Appunti e disappunti
15 Novembre Nov 2012 1914 15 novembre 2012

Le contraddizioni e le enormi potenzialità del M5S

Le polemiche delle ultime settimane attorno alla presenza televisiva di Federica Salsi mettono in luce alcuni punti deboli del MoVimento a Cinque Stelle, debolezze che potrebbero vanificare il lavoro fin qui fatto da Grillo e da tutti gli attivisti.


Che il MoVimento necessiti di un deus ex machina che controlli e governi l’intera struttura è senza dubbio legittimo, d’altronde le scelte dell’accoppiata Grillo-Casaleggio sono state finora assai azzeccate. I punti chiave: il doppio mandato (come massima presenza in politica), la riduzione degli stipendi degli eletti e la fedina penale pulita, sono una base di partenza importante per contenere le derive del movimento. I principi di trasparenza e uguaglianza (uno vale uno) frenano di molto le possibili velleità egocentriche dei singoli. Da questo punto di vista il MoVimento ha parecchie carte da giocare a suo favore. Ma è indubbio che manca qualcosa, un’evoluzione ulteriore che possa permettergli di sciogliere le contraddizioni che ne frenano la piena credibilità in una società troppo smaliziata.

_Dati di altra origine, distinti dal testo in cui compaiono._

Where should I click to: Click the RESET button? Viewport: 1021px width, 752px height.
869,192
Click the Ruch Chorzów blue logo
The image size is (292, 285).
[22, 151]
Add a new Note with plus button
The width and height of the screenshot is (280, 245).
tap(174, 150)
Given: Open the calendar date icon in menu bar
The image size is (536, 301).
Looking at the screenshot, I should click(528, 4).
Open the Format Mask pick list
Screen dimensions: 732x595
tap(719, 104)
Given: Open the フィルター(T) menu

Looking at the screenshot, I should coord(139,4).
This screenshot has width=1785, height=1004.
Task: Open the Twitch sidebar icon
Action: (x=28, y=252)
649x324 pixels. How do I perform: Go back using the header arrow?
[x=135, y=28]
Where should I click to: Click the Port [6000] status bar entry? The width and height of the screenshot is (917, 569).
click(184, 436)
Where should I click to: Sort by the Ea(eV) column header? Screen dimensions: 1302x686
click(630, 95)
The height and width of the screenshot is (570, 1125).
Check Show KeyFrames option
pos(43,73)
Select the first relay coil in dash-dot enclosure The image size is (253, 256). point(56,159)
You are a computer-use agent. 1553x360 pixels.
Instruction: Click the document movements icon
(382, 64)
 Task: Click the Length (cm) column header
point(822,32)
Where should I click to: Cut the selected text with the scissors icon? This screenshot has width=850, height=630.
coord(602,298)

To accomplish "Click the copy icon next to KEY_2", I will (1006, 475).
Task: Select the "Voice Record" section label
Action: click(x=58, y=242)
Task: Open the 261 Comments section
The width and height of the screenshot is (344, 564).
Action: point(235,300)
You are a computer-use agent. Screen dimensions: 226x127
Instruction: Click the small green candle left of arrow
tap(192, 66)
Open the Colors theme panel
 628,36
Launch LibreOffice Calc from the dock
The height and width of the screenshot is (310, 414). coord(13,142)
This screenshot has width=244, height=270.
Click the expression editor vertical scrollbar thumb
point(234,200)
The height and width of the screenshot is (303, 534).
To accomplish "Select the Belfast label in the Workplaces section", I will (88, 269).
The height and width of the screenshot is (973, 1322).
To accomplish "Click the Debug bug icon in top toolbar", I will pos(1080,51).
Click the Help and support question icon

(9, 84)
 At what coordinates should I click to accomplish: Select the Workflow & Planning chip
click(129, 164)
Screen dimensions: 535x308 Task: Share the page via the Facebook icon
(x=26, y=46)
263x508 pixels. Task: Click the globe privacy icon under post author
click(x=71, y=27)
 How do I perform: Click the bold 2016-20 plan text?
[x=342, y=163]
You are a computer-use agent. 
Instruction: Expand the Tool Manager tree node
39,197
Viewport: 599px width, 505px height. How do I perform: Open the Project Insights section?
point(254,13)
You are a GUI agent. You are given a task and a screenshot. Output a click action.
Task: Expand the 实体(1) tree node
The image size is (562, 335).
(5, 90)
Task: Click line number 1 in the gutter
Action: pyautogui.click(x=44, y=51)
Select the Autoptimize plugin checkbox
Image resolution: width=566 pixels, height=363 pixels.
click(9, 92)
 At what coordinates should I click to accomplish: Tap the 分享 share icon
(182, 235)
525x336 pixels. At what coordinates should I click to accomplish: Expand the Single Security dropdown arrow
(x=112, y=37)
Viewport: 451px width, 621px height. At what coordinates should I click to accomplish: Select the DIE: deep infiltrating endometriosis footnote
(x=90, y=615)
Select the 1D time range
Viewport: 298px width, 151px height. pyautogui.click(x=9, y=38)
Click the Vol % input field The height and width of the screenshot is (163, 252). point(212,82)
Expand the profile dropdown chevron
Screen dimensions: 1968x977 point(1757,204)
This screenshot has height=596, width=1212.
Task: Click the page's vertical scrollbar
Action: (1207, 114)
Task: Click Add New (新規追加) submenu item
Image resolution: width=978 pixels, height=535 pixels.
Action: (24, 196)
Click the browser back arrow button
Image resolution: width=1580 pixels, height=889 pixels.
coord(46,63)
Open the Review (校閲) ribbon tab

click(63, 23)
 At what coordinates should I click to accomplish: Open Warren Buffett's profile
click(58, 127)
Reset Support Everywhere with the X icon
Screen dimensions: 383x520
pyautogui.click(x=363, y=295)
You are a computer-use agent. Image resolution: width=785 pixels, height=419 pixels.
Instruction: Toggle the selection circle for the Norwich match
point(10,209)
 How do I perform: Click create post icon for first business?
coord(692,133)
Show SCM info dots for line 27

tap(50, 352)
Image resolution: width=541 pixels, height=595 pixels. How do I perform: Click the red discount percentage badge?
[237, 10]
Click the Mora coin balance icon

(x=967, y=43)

Tra qualche anno, dopo la fine dei primi mandati regionali o comunali e con l’ingresso in Parlamento, emergeranno delle contraddizioni preoccupanti che vanno sin da subito considerate. Al termine dei mandati infatti i ragazzi potrebbero avere la tentazione di proseguire la carriera politica passando ad un altro partito (sarà certamente dura tornare ad un’esistenza precaria dopo un decennio di certezze economiche), creando uno strombazzare dei media a caccia di tali notizie.
Ma c'è anche il rischio di ulteriori casi Favia e Salsi dietro l'angolo, perché la tentazione del cosiddetto "punto G televisivo" (una battuta alquanto infelice!) o la legittima volontà di “parlare ai cittadini”, potrebbe produrre nuovi problemi. L'eccessiva visibilità di Grillo e di converso la scarsa visibilità degli attivisti produce uno sbilanciamento (anche se perfettamente comprensibile) tra chi conosce i media e chi ne è nuovo. L'indubbia capacità seduttiva di Grillo adombra l'imbarazzo dei ragazzi davanti al pubblico, creando un’eccessiva dipendenza nei confronti del leader. Ciò che manca ad oggi è la sensazione della pluralità di voci, perché è Grillo che stabilisce i criteri e le modalità per andare in parlamento, è lui a suggerire la mossa del black out televisivo, non gli attivisti.

L'assenza di congressi nazionali (negli ultimi tempi) atti a definire importanti decisioni che riguardano il MoVimento, come la modalità e la gestione delle candidature, le problematiche interne ecc. dimostra ancora una volta una direzione autonoma da deus ex machina unico. Così il solo potere decisionale che (apparentemente) resta in mano agli attivisti sono le scelte dei programmi regionali e comunali, i regolamenti dei singoli meetup e l’avanzamento delle candidature. Anche i due voti a sostegno di Favia e Salsi (lodevole lo strumento del voto di fiducia periodico!) e i malumori di Grillo su tale aspetto, rafforza i perplessi e fa riflettere chi proprio non li vota.

In un movimento nuovo come il M5S c'è in realtà un contrasto di filosofie che prova a superare l'attuale crisi dei partiti e della rappresentatività democratica, attraverso una visione nuova del rapporto tra cittadino e potere. Ma questa "visione nuova" è viziata proprio dal personalismo di Grillo in salsa populista. Le novità del MoVimento sono certamente un piacevole cambiamento nel panorama italiano ma un cambiamento stretto dai limiti di una società in decadenza; e forse è questa la ragione per cui gli attivisti accettano sottovoce queste contraddizioni e si entusiasmano giustamente per il cambiamento delle “regole del gioco della politica”.

Per sfruttare al massimo questa occasione di rinnovamento politico e sociale e guardare in maniera più analitica l’evoluzione in atto ci vorrebbe il supporto reale di intellettuali e artisti, i veri assenti in questa piccola rivoluzione dei nostri giorni. Ciò che la politica e i giornali non hanno compreso è che il “giocattolo” in mano a Grillo è molto potente, non solo perché è in grado di togliere loro la poltrona su cui sono seduti da troppi anni, ma soprattutto perché esso potrebbe modificare potenzialmente la società italiana in qualcosa di migliore. La vera preoccupazione in tutto ciò è che gli errori di Grillo e la sottovalutazione degli attivisti possano far sgonfiare il MoVimento e farlo esplodere, facendoci ricadere in un vuoto ancor più pericoloso di quello che attualmente vive la politica e la società italiana.